### [PROBLEM STATEMENT]
Please report, as a single number with no other text, how many lines of the listing contain "agent".

### [LISTED RECORDS]
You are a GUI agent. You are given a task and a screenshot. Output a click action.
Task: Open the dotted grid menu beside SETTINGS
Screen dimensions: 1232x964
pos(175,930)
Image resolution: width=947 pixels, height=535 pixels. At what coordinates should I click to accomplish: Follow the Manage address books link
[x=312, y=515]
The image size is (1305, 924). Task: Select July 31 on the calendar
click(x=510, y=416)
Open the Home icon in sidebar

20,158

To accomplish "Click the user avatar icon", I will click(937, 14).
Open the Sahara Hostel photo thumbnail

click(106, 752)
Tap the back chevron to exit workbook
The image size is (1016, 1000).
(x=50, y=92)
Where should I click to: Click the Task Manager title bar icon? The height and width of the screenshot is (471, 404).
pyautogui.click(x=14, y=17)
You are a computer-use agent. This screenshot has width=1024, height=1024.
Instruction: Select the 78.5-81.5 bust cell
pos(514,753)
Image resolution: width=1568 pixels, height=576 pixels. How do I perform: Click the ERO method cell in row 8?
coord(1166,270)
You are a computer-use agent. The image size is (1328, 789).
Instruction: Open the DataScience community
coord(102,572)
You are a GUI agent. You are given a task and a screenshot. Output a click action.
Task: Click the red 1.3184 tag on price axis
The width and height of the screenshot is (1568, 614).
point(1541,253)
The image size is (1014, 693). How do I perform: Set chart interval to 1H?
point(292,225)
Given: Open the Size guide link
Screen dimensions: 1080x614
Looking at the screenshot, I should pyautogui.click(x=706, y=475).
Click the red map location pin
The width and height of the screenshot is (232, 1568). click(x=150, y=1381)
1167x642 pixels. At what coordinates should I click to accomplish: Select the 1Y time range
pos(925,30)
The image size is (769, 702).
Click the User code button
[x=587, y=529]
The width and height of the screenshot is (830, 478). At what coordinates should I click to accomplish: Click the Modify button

### [RESPONSE BOX]
4